_Stored data entries_.
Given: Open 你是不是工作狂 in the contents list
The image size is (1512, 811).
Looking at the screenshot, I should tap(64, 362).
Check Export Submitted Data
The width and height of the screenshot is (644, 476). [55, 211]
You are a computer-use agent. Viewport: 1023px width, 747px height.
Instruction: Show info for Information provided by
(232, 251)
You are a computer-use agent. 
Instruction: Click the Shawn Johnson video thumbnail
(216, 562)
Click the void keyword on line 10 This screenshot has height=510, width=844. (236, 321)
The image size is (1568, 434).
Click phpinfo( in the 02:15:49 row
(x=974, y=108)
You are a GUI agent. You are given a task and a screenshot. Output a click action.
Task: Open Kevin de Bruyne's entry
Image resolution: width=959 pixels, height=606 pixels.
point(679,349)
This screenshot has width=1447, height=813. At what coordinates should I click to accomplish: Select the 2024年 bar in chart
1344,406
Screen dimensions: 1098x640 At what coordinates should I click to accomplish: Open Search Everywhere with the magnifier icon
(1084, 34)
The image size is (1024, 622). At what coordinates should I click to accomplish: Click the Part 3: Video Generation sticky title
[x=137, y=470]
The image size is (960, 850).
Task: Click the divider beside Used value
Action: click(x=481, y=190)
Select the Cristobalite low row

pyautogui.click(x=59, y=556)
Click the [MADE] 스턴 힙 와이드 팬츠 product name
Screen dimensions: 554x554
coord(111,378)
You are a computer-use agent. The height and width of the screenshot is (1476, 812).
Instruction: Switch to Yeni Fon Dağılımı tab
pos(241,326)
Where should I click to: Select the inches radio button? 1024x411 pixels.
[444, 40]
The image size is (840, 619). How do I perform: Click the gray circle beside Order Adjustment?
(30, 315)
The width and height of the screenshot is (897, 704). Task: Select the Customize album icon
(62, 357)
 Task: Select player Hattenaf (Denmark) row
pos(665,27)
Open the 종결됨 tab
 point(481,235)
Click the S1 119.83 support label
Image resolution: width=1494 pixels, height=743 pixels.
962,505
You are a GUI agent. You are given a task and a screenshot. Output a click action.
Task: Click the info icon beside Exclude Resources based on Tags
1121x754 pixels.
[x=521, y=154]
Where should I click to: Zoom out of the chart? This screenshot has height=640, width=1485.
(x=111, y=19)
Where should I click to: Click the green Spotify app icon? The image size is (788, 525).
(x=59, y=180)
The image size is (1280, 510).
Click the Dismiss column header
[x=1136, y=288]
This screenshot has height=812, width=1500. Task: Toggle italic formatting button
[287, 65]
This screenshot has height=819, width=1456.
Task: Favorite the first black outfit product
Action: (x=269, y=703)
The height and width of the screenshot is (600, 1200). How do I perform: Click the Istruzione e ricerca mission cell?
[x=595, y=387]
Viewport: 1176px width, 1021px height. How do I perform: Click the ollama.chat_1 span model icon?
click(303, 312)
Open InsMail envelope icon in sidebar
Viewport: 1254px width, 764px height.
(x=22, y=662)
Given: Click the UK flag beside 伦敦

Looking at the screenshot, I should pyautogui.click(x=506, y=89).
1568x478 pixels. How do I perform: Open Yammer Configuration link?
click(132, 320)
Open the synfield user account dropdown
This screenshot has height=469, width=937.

_Task item_.
Output the data above exactly, please, line for line.

_Answer to this problem_.
Given: Open 你是不是工作狂 in the contents list
The image size is (1512, 811).
Looking at the screenshot, I should tap(64, 362).
Check Export Submitted Data
The width and height of the screenshot is (644, 476). [55, 211]
You are a computer-use agent. Viewport: 1023px width, 747px height.
Instruction: Show info for Information provided by
(232, 251)
You are a computer-use agent. 
Instruction: Click the Shawn Johnson video thumbnail
(216, 562)
Click the void keyword on line 10 This screenshot has height=510, width=844. (236, 321)
The image size is (1568, 434).
Click phpinfo( in the 02:15:49 row
(x=974, y=108)
You are a GUI agent. You are given a task and a screenshot. Output a click action.
Task: Open Kevin de Bruyne's entry
Image resolution: width=959 pixels, height=606 pixels.
point(679,349)
This screenshot has width=1447, height=813. At what coordinates should I click to accomplish: Select the 2024年 bar in chart
1344,406
Screen dimensions: 1098x640 At what coordinates should I click to accomplish: Open Search Everywhere with the magnifier icon
(1084, 34)
The image size is (1024, 622). At what coordinates should I click to accomplish: Click the Part 3: Video Generation sticky title
[x=137, y=470]
The image size is (960, 850).
Task: Click the divider beside Used value
Action: click(x=481, y=190)
Select the Cristobalite low row

pyautogui.click(x=59, y=556)
Click the [MADE] 스턴 힙 와이드 팬츠 product name
Screen dimensions: 554x554
coord(111,378)
You are a computer-use agent. The height and width of the screenshot is (1476, 812).
Instruction: Switch to Yeni Fon Dağılımı tab
pos(241,326)
Where should I click to: Select the inches radio button? 1024x411 pixels.
[444, 40]
The image size is (840, 619). How do I perform: Click the gray circle beside Order Adjustment?
(30, 315)
The width and height of the screenshot is (897, 704). Task: Select the Customize album icon
(62, 357)
 Task: Select player Hattenaf (Denmark) row
pos(665,27)
Open the 종결됨 tab
 point(481,235)
Click the S1 119.83 support label
Image resolution: width=1494 pixels, height=743 pixels.
962,505
You are a GUI agent. You are given a task and a screenshot. Output a click action.
Task: Click the info icon beside Exclude Resources based on Tags
1121x754 pixels.
[x=521, y=154]
Where should I click to: Zoom out of the chart? This screenshot has height=640, width=1485.
(x=111, y=19)
Where should I click to: Click the green Spotify app icon? The image size is (788, 525).
(x=59, y=180)
The image size is (1280, 510).
Click the Dismiss column header
[x=1136, y=288]
This screenshot has height=812, width=1500. Task: Toggle italic formatting button
[287, 65]
This screenshot has height=819, width=1456.
Task: Favorite the first black outfit product
Action: (x=269, y=703)
The height and width of the screenshot is (600, 1200). How do I perform: Click the Istruzione e ricerca mission cell?
[x=595, y=387]
Viewport: 1176px width, 1021px height. How do I perform: Click the ollama.chat_1 span model icon?
click(303, 312)
Open InsMail envelope icon in sidebar
Viewport: 1254px width, 764px height.
(x=22, y=662)
Given: Click the UK flag beside 伦敦

Looking at the screenshot, I should pyautogui.click(x=506, y=89).
1568x478 pixels. How do I perform: Open Yammer Configuration link?
click(132, 320)
Open the synfield user account dropdown
This screenshot has height=469, width=937.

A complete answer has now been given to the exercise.